I am going to drop my oil pan and take a look see..Do I need to remove my down pipe?
 
cramec2 said:
I am going to drop my oil pan and take a look see..Do I need to remove my down pipe?
yes you need to remove the downpipe.. you need to drop the pan far enough to let the pick up free.. you undo the part at the turbo and let it hang, no need to pull the whole downpipe.
 
Ok update..Spun bearing on #2 rod bearing..Theres my knock.Now.Do I just replace bearings and drive or is there a new motor in my near future?
 
cramec2 said:
Ok update..Spun bearing on #2 rod bearing..Theres my knock.Now.Do I just replace bearings and drive or is there a new motor in my near future?

im in the same position man, how many miles are on your engine?

anways, my brearings are in the mail. i have a MIC reader that reads up to 4decimal places. when the bearings come in ill be measuring the spun section of the crank and comparing it to the others. it should be good to go but i hear that the cranks have a hardend layer and im thinkin if worn the integrity will of course be diminished.

the right way to do this would be to swap out the crank and rod #2 pluss a fresh set of new rod bearings and crank bearings. its actually not that much money to do.. all though i havent found a crank yet nor a price.. and i know that pulling the crank involves A LOT of work. the removal of the transmission, oil pump, timing belt.. etc..

to tell you my goal. my engine is obviously going to shit cause the previous owner drove it hard, so i will be rebuilding it in the near future.. im gonna get by with replacing the bearings as the shaft cant be worn that much and rebuild later, unless i find a crank.

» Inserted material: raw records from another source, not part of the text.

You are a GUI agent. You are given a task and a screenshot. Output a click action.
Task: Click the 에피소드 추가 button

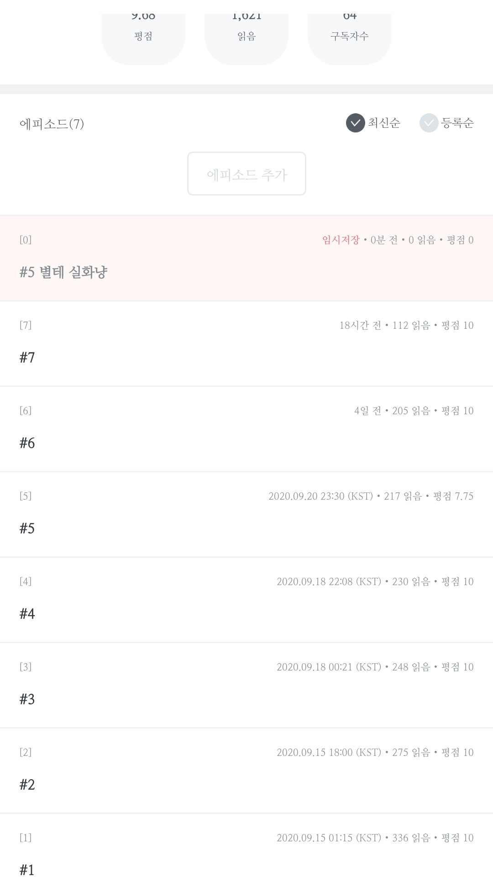click(x=247, y=174)
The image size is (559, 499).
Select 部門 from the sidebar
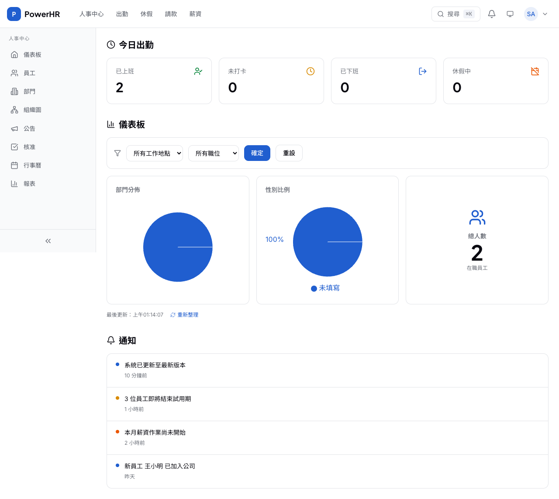pos(29,91)
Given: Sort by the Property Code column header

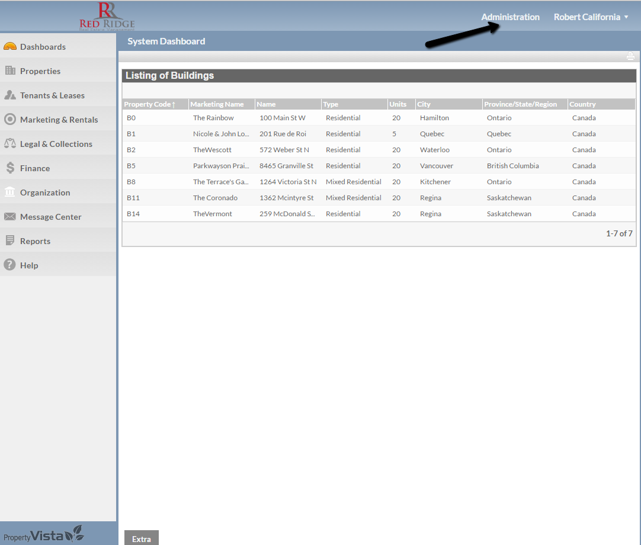Looking at the screenshot, I should coord(148,104).
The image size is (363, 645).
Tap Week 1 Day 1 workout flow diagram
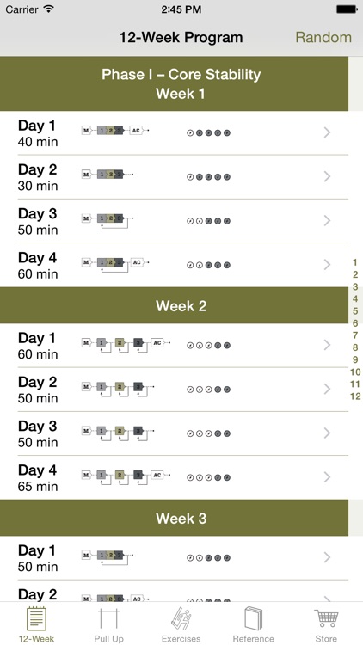(115, 131)
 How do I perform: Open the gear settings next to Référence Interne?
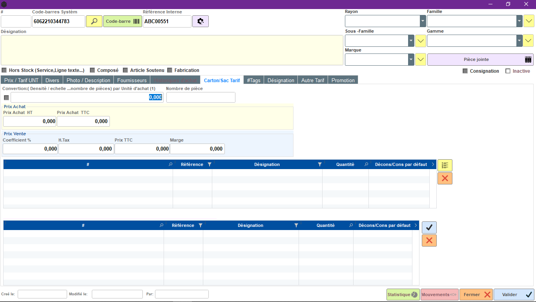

anyone here will tell you to replace the crank.
 
BISHILVR said:
Wolf20043, our cars dont have pushrods :shhh: LOL.
Cramec2, if you did'nt use an eliminator kit you should have engine vibrations like a mofo. That is if all that you did was pull the front b/s belt off. The problem is that you leave the rear shaft in and still spinning, maybe the rear shaft ate some bearings??? :dsm:
Excuse Me.....Piston Rods
 
CorrupTTalon said:
ok im sure my experiences are going to help you because over the past month ive done nothing but fix knock noises from my car, and ive developed Two different but same sounded knocks and have fixed both!

knock number one:

my balance shafts, some how my front balance shaft bearing worked its way out to the oil pan and the front shaft was knocking against my block. knowing how hard it is to pinpoint a noise in your engine i thought it was for sure in my valve cover area! i was even about to pull my cams and check each lifter!... what a waste of time that would have been.. this knock gradually got worse, as the engine got warmer and as things expanded.

Knock number two:

this is the most recent knock, i broke two rod bearings and spun one leaving me with two good bearings, cylinders 1 and 2. im replacing all four as they new bearings are in the mail as we speak. this particular knock did not show up at idle but around 2k+ RPM's rather.

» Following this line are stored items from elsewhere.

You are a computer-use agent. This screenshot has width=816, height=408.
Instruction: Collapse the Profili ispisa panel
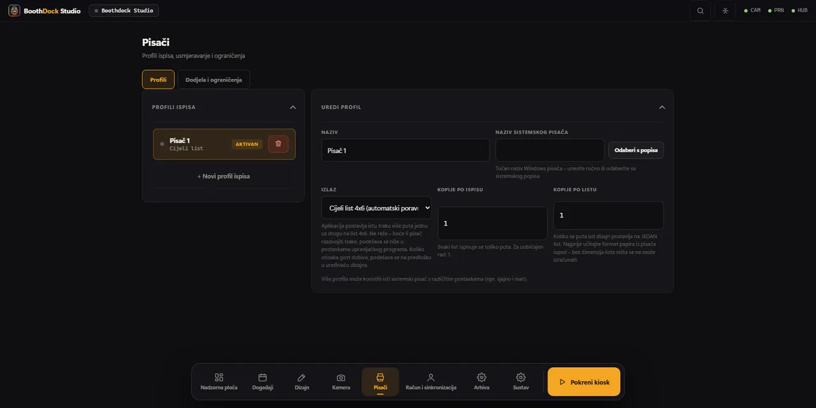click(x=293, y=107)
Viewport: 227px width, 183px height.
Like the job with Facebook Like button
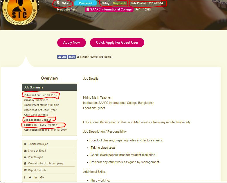(x=62, y=57)
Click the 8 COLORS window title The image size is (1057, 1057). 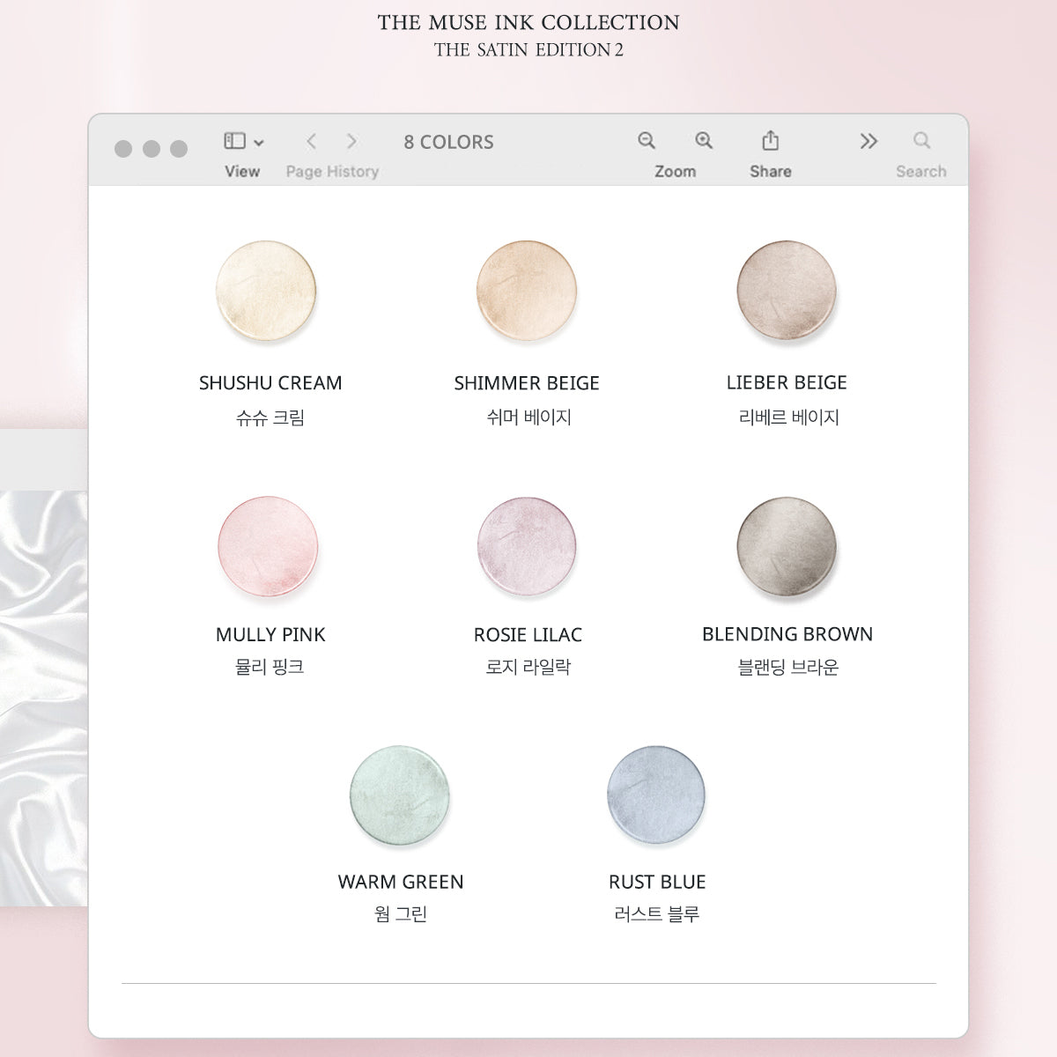(448, 142)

both these knocks restricted me from accellerating past ~4Krpm.

other possible knocks:

there are many things that can cause knock, even preignition or detonation. but you wouldnt have that unless youre overheating. i would start with checking your timing. start with using a timing light, then do a compression test, then make sure youre on TDC(top dead center) and that all your points line up. you may have to spin the crank up to 6times to get all the points to line up cause of the oil pump gear ratio. if thats good then pull the oil pan and check for metal debre. move your rods around looking forplay, then check your balance shafts for play.

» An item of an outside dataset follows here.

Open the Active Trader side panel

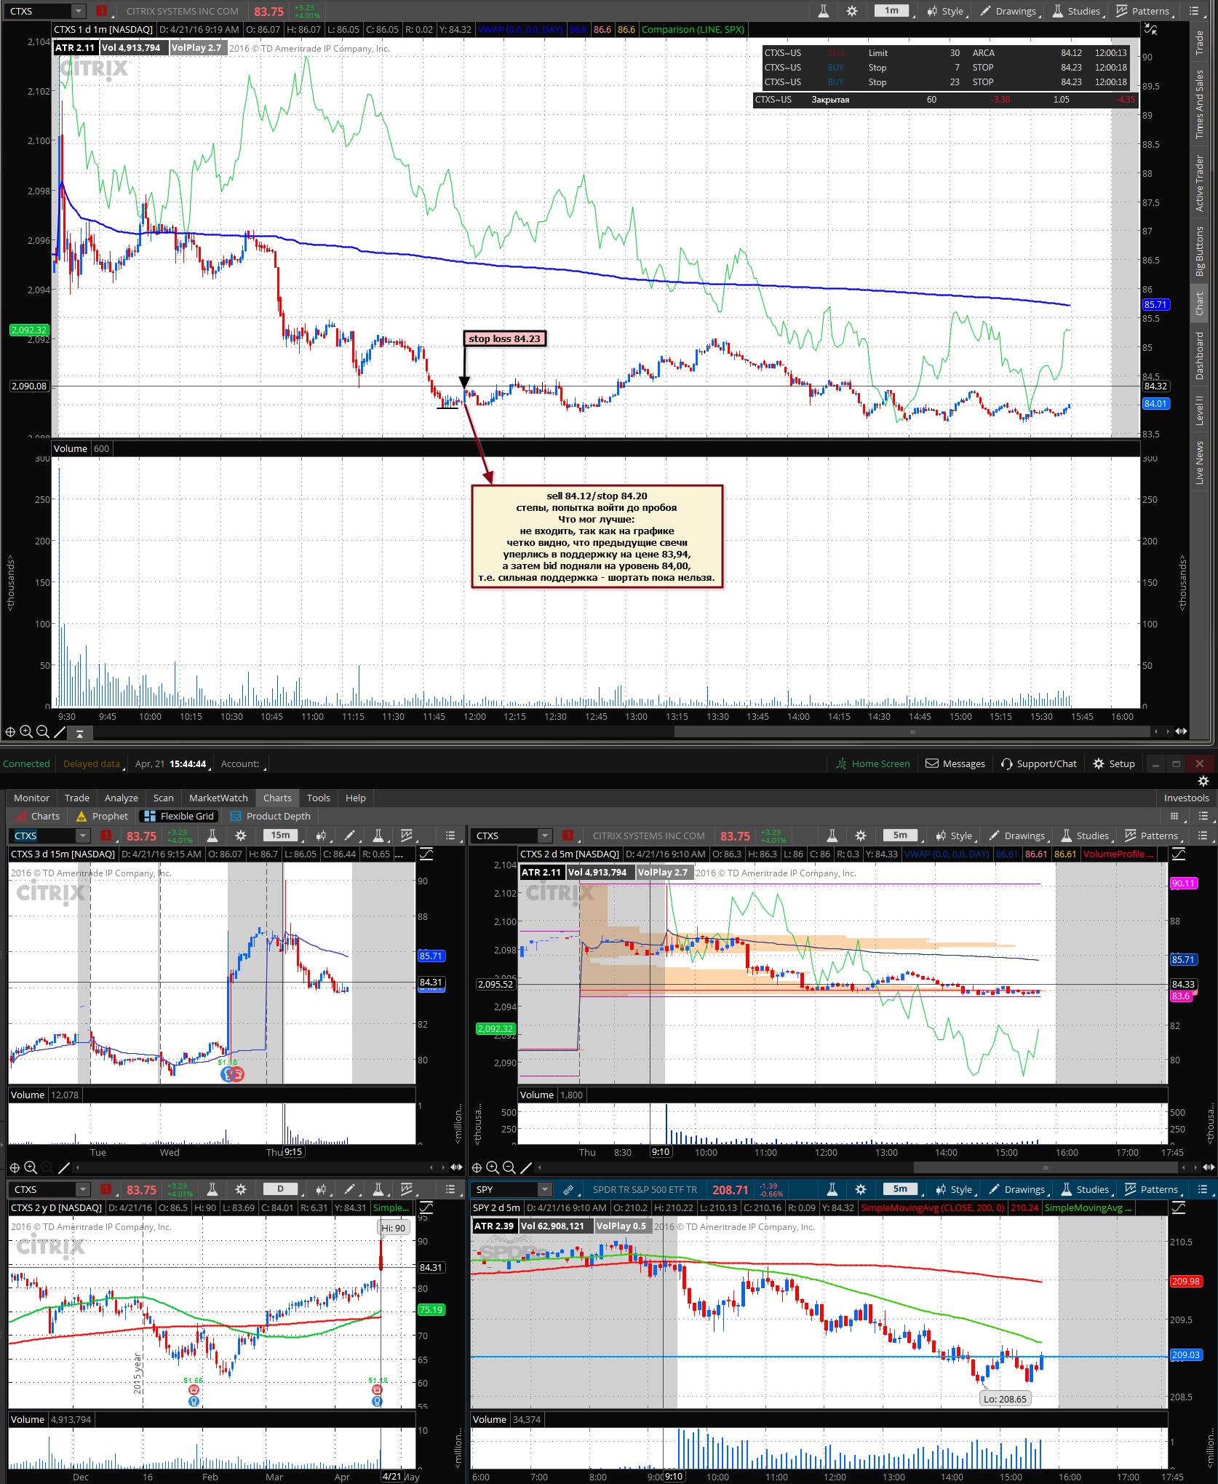click(x=1200, y=183)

and about the turbo, did you prime it? if not the life of it was greatly diminished.. suprised it made it to 1000k miles if you didnt

i have videos of my knocks and pics up the butt so if you need more just post
Exactly the process oif elimination I used....and all problems.
Mike :talon:
 
Ok replaced rod bearing on all four.Only one spun.No more noise.Let see if that will get me to fall or winter.Need a short block for 2g anyone anyone!!!!!?